*TEXTO FORNECIDO*.
Tem sido um ano fértil para o rap feito por mulheres em Portugal e Tixa foi uma das artistas que se lançaram definitivamente nos últimos seis meses. Tixa, prazer é o EP de apresentação que editou em maio, onde se inclui o single Acordar, produzido pelo talentoso Chaylan. Com uma grande preocupação com a estética visual, Tixa explora um filão até agora pouco testado no país, uma abordagem girly ao bubblegum trap — canções orelhudas, sobretudo alegres, cintilantes e descontraídas, uma espécie de barbiecore transportado para o universo do trap.
No disco mais maduro e até interior que fez até à data, embora Reservado se mantenha festivo, Deejay Telio apresentou como single uma canção contagiante que o une ao “quarteto fantástico” dos Wet Bed Gang. Álcool & Prazer é embalo para o corpo, luxúria para a mente, açúcar para o sangue — e um bom cartão de visita para um álbum recheado de preciosidades.
A primeira metade de 2025 trouxe também um novo álbum d’O Gajo, uma Trovoada que se inicia com um Baile de Búfalos — as muitas cordas dedilhadas dão vida a uma manada enérgica, em movimento, que incita precisamente à dança e à celebração das raízes. Música instrumental de cariz folclórico, só embelezada por coros comunitários, que vem demonstrar a riqueza e diversidade da música feita em Portugal.
Um ano depois do disco Kalunga, os Throes + The Shine — banda que junta os produtores e instrumentistas portugueses Igor Domingues e Marco Castro ao kudurista angolano Mob Dedaldino — apresentaram neste início de ano o EP Na Via. Uma das faixas é esta Baza Lá que, tal como o restante projeto, pode não trazer propriamente grandes novidades revolucionárias, mas acrescenta a um repertório rico e em expansão que respira ginga e movimento. Experimente ouvir, mas não nos responsabilizamos se não conseguir ficar sentado, no seu “canto, quieto”.
Reduzidos a NGA e Don G, os Força Suprema lançaram este ano Baseado Em Factos Reais, um álbum maduro com um rap graúdo que em termos sónicos conseguiu o difícil equilíbrio de soar simultaneamente a clássico e a refrescante. Em Bicho do Mato, como que numa representação das suas vidas, sentam Angola e Portugal à mesma mesa, ao convocarem a voz de Paulo Flores e a guitarra de Mike11. Nas rimas, constantemente intercaladas pelos dois rappers — algo que só seria possível fazer com tamanha experiência e cumplicidade — oscilam entre relatos auto-biográficos e um registo de storytelling.
“Calços da Maia”Apadrinhado e produzido por B Fachada, Romeu Bairos é Romê das Fürnas, como se apresenta no seu álbum de estreia, onde faz reinterpretações contemporâneas de cantares tradicionais dos Açores e cria outros novos, contribuindo para um rico cancioneiro regional que se pretende cada vez mais alargado e a extravasar as fronteiras do arquipélago. Depois de ter participado no Festival da Canção a convite dos Karetus e de ter brilhado na série da Netflix Rabo de Peixe, Romeu Bairos deu agora o passo mais sério na sua carreira e vale a pena descobrir canções como, entre outras, Calços da Maia.

*MATERIAL EXTRAÍDO*.
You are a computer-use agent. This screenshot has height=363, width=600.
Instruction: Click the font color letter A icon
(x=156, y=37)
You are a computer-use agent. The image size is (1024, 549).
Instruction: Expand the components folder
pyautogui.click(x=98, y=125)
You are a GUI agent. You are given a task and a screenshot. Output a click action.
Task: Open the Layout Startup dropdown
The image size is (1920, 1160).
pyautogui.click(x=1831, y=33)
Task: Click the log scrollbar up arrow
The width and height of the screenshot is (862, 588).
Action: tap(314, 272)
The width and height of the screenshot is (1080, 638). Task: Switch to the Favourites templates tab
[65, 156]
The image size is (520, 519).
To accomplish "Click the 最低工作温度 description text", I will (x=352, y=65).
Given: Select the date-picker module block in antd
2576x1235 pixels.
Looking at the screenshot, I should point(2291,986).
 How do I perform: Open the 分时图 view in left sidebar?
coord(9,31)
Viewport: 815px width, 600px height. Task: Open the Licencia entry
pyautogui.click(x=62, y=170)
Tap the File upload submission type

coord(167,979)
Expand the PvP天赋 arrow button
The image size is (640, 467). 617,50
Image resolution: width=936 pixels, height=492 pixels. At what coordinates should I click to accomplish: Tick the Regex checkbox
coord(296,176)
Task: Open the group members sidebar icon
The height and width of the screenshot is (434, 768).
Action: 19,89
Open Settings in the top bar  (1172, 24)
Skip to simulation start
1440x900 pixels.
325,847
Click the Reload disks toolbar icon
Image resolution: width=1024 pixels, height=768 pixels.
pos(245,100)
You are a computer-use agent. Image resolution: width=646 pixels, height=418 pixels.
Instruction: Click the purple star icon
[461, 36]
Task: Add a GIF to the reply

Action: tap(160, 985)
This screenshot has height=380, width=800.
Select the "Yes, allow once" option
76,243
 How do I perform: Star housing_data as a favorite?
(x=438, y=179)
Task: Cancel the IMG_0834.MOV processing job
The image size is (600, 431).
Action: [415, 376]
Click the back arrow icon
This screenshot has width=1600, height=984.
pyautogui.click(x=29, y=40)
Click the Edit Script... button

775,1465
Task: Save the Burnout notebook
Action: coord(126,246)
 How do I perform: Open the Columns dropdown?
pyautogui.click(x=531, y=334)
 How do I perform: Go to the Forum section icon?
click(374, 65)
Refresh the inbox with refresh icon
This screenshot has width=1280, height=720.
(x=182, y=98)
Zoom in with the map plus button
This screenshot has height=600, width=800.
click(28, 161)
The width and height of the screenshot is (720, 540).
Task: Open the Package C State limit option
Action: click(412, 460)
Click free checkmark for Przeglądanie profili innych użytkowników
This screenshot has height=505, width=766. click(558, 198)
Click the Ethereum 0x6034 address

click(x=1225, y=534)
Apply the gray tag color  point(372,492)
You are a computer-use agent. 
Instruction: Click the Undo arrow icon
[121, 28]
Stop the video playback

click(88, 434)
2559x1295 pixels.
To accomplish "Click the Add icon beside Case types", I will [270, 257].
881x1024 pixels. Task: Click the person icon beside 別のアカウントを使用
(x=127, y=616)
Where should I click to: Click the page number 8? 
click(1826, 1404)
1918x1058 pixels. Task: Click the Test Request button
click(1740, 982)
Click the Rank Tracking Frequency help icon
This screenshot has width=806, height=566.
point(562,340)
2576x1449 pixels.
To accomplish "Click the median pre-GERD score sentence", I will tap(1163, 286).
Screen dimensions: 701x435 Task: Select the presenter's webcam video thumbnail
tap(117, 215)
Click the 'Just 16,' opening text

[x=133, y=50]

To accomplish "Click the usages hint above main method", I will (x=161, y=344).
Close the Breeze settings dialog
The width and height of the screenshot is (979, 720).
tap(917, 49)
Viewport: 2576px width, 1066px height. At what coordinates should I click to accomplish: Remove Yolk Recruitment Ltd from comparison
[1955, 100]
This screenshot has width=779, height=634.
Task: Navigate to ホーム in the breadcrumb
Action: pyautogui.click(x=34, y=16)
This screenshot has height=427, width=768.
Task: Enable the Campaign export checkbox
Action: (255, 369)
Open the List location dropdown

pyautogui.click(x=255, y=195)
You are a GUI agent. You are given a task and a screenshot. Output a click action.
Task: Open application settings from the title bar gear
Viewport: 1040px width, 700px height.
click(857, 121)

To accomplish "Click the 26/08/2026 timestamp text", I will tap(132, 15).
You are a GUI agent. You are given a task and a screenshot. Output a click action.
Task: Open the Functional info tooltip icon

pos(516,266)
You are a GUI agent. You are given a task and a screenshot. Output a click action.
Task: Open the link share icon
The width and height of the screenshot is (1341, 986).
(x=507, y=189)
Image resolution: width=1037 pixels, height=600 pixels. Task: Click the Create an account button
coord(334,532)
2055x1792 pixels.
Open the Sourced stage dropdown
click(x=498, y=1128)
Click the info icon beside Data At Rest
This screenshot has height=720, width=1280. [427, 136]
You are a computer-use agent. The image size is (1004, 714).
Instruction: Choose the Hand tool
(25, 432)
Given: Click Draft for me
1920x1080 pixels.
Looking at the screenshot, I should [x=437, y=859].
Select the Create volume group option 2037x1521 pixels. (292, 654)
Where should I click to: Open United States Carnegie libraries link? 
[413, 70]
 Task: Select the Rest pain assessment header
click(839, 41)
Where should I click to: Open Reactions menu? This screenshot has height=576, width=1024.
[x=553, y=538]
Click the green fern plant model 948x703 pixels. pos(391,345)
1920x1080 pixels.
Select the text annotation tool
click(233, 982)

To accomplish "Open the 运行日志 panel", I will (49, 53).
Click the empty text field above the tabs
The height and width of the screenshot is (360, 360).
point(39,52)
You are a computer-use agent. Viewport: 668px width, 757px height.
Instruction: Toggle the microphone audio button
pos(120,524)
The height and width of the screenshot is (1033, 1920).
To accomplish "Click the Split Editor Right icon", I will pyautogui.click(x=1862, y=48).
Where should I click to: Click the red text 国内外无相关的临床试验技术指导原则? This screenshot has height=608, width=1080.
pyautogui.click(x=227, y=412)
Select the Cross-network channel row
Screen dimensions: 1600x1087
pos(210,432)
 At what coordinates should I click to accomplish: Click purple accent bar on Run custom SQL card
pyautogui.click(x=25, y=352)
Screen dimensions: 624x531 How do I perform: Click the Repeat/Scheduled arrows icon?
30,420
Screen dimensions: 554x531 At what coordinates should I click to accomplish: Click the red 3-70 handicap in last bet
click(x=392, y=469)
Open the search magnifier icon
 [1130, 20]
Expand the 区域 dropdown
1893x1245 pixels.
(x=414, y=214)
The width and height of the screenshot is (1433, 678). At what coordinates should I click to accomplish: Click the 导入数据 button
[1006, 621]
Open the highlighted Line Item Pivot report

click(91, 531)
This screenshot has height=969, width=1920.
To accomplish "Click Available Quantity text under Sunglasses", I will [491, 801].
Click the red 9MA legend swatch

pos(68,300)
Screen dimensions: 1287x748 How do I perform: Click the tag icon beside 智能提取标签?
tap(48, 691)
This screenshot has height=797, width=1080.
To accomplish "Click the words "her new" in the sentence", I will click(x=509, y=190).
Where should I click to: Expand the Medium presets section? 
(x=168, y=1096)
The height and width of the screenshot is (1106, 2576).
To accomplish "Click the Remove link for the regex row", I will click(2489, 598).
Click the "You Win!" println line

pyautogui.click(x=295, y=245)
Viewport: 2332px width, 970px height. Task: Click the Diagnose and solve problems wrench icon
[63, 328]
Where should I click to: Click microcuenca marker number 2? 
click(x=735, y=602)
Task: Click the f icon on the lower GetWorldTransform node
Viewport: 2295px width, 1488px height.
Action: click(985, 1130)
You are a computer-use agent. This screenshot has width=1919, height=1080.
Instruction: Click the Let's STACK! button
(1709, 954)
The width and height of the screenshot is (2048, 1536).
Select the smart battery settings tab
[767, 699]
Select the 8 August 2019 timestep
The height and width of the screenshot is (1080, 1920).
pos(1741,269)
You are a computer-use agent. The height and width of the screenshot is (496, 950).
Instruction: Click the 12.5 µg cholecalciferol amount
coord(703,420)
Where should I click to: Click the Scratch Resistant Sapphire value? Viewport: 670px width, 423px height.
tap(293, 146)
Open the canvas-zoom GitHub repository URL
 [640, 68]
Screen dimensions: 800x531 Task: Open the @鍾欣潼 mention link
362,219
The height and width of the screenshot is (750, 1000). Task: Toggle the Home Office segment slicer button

*TAREFAS PROPOSTAS*.
A – Enumere, pela ordem em que surgem no texto fornecido, todos os títulos de discos (álbuns ou EP) nele mencionados.
B – Transcreva do texto fornecido o trecho que vai de "No disco mais" até "feita em Portugal.".

*RESPOSTAS ESPERADAS*.
A –
Tixa, prazer
Reservado
Trovoada
Kalunga
Na Via
Baseado Em Factos Reais

B –
No disco mais maduro e até interior que fez até à data, embora Reservado se mantenha festivo, Deejay Telio apresentou como single uma canção contagiante que o une ao “quarteto fantástico” dos Wet Bed Gang. Álcool & Prazer é embalo para o corpo, luxúria para a mente, açúcar para o sangue — e um bom cartão de visita para um álbum recheado de preciosidades.
A primeira metade de 2025 trouxe também um novo álbum d’O Gajo, uma Trovoada que se inicia com um Baile de Búfalos — as muitas cordas dedilhadas dão vida a uma manada enérgica, em movimento, que incita precisamente à dança e à celebração das raízes. Música instrumental de cariz folclórico, só embelezada por coros comunitários, que vem demonstrar a riqueza e diversidade da música feita em Portugal.